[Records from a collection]
----------
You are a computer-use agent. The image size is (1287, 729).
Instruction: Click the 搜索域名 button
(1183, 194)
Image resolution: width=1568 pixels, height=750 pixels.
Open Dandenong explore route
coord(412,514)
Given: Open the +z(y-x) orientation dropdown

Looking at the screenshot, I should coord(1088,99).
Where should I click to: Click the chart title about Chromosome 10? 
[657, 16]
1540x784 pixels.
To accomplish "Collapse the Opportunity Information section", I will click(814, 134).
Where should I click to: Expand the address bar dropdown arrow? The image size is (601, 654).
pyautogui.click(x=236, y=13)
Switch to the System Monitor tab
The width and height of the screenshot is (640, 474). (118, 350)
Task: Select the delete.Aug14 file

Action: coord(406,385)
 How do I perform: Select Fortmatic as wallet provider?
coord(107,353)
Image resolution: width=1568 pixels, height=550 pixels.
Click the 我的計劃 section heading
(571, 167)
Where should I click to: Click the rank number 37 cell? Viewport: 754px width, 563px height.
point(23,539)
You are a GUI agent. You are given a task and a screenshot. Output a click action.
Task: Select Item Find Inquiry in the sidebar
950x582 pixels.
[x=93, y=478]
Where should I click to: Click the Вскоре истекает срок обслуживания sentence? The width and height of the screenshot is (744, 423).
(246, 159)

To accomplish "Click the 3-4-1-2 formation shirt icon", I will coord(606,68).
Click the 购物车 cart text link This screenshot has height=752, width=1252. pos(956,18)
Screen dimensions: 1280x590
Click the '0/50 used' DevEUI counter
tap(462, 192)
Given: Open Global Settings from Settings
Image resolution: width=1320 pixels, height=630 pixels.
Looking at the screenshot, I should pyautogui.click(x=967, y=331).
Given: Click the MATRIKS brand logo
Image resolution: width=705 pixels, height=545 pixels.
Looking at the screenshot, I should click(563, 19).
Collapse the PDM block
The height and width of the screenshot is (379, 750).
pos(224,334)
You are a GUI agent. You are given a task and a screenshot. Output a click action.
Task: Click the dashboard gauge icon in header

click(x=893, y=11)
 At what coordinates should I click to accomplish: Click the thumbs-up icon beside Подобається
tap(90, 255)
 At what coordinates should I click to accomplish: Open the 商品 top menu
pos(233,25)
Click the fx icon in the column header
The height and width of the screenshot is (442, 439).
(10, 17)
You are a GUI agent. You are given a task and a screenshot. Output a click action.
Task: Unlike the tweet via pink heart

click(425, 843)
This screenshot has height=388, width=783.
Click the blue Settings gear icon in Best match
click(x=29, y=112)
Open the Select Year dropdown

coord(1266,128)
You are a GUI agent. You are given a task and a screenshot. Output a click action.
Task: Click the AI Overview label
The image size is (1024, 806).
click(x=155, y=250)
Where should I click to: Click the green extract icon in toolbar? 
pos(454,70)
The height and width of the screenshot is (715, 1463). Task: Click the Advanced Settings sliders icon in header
----------
Write the lines out verbatim, from the one with "At what coordinates should I click to accomplish: Open" through the last line of the entries, and stop there.

### [Response for this exercise]
 At what coordinates should I click to accomplish: Open the 商品 top menu
pos(233,25)
Click the fx icon in the column header
The height and width of the screenshot is (442, 439).
(10, 17)
You are a GUI agent. You are given a task and a screenshot. Output a click action.
Task: Unlike the tweet via pink heart

click(425, 843)
This screenshot has height=388, width=783.
Click the blue Settings gear icon in Best match
click(x=29, y=112)
Open the Select Year dropdown

coord(1266,128)
You are a GUI agent. You are given a task and a screenshot. Output a click action.
Task: Click the AI Overview label
The image size is (1024, 806).
click(x=155, y=250)
Where should I click to: Click the green extract icon in toolbar? 
pos(454,70)
The height and width of the screenshot is (715, 1463). Task: Click the Advanced Settings sliders icon in header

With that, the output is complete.